Joel Fuhrman, MD, Family Medicine, answeredSugary foods with a high glycemic index can fuel toxic hunger (physical addiction to an unhealthful, low-micronutrient diet) eating frenzy, but consuming too many animal products can do it too. Americans are now accustomed to eating animal products, including beef, chicken, eggs, and cheese, at every meal, but eating such a high quantity of these very high protein foods can overload the liver's ability to eliminate excessive nitrogenous wastes. The excessive consumption of animal proteins and the elevated amount of waste products puts a stress on your body's detoxification channels and you wind up not feeling well -- or detoxifying more -- between meals.

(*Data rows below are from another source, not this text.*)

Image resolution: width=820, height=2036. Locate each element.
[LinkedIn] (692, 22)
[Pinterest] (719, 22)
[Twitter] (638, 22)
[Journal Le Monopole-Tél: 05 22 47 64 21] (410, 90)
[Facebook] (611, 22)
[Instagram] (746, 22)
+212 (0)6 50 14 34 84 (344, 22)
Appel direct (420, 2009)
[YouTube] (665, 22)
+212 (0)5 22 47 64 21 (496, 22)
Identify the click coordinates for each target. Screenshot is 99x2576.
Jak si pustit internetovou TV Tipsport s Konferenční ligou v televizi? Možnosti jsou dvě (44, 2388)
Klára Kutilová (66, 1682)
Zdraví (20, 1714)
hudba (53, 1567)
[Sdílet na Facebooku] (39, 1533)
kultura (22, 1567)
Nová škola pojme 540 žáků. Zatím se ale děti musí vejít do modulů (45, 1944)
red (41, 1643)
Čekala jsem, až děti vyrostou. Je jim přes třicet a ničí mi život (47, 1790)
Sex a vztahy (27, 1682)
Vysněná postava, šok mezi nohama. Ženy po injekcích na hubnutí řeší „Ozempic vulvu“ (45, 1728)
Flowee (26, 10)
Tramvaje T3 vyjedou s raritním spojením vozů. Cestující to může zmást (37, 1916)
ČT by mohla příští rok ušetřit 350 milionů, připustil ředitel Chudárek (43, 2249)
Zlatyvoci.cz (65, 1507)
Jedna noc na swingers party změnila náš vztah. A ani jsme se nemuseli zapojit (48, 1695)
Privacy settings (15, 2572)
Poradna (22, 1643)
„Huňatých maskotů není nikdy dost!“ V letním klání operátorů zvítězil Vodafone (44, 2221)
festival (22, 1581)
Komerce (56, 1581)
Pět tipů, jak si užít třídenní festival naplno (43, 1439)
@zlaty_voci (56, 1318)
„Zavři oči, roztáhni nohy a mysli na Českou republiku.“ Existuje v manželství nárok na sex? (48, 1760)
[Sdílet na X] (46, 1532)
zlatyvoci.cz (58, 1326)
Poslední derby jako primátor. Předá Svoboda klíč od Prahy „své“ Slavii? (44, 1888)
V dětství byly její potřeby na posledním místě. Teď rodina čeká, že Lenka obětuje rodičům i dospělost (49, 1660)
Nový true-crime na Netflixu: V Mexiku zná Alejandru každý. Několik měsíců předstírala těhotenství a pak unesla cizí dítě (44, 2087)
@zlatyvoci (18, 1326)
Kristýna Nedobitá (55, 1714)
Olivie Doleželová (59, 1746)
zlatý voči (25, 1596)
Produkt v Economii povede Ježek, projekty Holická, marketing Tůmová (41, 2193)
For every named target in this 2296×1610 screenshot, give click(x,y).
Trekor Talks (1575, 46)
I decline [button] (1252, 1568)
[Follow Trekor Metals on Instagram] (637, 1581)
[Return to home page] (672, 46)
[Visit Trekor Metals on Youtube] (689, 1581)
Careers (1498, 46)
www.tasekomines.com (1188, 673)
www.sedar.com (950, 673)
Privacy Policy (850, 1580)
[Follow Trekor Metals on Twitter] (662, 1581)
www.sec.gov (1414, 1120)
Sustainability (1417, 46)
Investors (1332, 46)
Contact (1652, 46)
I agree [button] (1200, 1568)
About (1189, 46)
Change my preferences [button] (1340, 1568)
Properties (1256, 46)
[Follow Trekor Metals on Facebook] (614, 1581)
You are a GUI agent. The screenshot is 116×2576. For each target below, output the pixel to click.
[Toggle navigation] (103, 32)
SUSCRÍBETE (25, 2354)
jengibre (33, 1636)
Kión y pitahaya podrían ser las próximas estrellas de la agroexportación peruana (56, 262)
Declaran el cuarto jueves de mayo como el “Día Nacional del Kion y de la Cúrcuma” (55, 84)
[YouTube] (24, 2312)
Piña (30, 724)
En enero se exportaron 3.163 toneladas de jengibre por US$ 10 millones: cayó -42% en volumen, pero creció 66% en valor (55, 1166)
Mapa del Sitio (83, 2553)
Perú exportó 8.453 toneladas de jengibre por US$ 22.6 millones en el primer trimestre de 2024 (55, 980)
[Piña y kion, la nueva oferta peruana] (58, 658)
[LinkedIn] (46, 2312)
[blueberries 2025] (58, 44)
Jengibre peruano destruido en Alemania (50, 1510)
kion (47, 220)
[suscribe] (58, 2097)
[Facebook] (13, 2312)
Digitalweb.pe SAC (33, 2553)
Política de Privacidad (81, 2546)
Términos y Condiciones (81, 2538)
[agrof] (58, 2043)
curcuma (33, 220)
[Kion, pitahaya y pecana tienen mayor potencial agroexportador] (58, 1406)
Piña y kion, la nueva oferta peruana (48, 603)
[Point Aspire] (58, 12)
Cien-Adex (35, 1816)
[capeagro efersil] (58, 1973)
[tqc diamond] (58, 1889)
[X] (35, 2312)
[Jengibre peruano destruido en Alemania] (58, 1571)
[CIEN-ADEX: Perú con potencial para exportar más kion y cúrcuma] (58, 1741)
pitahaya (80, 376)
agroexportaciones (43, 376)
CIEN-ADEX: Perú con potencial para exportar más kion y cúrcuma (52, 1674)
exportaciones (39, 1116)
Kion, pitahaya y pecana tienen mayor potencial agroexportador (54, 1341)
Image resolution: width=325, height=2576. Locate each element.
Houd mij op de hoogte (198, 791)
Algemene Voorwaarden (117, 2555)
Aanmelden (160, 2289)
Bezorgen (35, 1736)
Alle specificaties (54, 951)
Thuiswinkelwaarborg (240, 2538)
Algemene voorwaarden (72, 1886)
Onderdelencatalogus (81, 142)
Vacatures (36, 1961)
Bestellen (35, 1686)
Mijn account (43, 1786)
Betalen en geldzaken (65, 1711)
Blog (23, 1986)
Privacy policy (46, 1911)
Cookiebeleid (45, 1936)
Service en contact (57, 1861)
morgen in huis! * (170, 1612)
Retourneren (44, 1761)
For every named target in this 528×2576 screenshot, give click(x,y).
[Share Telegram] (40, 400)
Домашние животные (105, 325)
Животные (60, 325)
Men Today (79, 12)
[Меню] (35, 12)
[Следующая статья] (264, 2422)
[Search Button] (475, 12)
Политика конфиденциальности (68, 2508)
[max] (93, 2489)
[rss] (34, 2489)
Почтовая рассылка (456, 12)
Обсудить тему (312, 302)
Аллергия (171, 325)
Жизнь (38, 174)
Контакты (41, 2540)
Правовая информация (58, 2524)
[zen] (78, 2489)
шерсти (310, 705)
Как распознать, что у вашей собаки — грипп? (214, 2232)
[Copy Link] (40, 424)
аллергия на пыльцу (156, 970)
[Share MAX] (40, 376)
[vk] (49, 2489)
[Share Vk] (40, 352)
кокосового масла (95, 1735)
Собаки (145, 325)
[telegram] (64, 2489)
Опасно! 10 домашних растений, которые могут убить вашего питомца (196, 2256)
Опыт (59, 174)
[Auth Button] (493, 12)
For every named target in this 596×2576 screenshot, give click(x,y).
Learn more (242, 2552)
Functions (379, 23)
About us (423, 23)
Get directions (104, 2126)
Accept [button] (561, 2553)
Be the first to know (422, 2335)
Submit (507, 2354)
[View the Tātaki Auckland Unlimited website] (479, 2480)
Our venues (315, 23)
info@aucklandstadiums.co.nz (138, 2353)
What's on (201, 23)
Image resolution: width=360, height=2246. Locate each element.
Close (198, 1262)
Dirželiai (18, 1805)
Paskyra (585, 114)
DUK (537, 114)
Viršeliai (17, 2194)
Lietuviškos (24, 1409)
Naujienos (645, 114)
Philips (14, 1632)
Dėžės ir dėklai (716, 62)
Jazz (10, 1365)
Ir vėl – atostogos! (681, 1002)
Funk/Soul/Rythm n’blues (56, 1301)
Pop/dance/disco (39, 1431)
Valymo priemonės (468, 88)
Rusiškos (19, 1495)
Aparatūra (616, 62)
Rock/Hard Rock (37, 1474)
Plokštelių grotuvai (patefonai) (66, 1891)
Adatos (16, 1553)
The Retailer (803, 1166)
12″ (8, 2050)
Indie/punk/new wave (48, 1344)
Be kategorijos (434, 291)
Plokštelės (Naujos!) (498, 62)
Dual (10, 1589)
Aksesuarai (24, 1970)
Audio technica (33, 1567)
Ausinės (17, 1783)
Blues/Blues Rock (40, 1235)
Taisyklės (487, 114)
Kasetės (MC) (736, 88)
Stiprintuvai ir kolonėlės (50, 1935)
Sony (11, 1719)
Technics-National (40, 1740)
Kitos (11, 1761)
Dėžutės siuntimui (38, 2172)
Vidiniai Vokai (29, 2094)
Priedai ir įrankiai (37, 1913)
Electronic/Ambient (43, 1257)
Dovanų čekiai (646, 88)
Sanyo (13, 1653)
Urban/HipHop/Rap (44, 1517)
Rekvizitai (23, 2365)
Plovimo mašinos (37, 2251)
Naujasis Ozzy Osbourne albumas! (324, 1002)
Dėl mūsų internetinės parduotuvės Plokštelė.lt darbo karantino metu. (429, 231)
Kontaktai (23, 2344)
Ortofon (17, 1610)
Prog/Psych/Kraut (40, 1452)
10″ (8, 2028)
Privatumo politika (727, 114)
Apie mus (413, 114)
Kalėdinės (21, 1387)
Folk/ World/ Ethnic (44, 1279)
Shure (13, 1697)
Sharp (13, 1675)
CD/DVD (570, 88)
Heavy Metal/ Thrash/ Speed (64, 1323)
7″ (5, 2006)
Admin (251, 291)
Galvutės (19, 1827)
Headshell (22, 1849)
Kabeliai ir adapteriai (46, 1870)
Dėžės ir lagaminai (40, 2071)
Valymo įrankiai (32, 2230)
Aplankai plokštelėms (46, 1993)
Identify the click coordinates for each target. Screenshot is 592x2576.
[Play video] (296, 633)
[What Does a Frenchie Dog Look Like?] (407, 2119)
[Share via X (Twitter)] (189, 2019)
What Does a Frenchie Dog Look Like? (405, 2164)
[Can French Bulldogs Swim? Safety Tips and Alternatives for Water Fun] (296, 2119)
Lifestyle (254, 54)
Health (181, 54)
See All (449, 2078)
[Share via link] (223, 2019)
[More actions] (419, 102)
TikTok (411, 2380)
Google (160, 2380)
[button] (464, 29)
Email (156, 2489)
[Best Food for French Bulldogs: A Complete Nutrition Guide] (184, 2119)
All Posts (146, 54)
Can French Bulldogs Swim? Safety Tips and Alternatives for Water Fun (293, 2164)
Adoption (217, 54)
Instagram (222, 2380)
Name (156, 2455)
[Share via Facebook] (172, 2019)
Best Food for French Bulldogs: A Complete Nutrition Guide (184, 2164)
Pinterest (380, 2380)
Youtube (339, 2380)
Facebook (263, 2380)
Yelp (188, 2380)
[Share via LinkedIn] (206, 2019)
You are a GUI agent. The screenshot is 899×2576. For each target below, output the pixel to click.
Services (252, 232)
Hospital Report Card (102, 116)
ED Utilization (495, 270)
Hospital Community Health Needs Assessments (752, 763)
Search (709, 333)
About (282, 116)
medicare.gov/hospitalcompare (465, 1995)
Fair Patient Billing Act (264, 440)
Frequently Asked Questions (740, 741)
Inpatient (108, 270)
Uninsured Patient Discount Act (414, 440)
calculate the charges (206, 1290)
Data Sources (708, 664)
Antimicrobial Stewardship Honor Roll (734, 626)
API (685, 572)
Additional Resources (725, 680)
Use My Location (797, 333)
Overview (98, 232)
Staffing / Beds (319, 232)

Some people are more sensitive to this excess nitrogen than others. It is not unusual to find people who are forced to eat a diet rich in protein and animal products. Otherwise, they feel too ill. They must remain on a continual high-protein binge all day. They feel terrible if they try to stop eating high-protein foods or if they delay eating. These individuals may feel better when eating animal products at regularly spaced intervals, but this is the same as drinking more coffee to feel better.
It leads to more and more addictive symptoms and they never get better. Just like a caffeine addict, they may have to feel worse for a short time for these symptoms to resolve. Even though the overeating of animal protein causes the problem, the high-protein food also temporarily allows them to feel better and to feel better longer after the meal because high-protein foods take longer to digest and can delay the discomfort of withdrawal.